* Exercise instructions *
Check every line of the entries below for the word "text", and copy the ones that have it.

»»

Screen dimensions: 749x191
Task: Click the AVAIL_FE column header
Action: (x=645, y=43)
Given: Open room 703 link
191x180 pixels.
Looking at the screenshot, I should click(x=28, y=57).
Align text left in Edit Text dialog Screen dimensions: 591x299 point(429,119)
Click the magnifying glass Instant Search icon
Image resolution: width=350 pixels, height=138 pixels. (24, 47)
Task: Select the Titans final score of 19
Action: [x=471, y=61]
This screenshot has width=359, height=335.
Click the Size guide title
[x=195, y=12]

««
»»

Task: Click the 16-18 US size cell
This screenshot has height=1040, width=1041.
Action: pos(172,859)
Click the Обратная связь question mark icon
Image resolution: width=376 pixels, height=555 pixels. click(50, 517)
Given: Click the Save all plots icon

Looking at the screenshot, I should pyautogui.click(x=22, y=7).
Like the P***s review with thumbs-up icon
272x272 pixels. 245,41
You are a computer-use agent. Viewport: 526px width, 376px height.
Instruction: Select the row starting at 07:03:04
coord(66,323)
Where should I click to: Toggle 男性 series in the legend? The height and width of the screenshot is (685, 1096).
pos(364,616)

««
»»

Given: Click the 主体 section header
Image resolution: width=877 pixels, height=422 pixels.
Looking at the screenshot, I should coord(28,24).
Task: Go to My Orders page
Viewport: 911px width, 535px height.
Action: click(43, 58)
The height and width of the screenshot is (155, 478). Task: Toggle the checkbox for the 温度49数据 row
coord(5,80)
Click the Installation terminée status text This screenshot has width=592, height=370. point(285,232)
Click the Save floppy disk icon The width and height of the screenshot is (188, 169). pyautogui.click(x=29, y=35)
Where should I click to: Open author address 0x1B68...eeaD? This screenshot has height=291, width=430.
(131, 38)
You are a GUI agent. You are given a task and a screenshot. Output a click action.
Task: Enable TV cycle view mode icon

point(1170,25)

««

* Solution *
Align text left in Edit Text dialog Screen dimensions: 591x299 point(429,119)
Click the Installation terminée status text This screenshot has width=592, height=370. point(285,232)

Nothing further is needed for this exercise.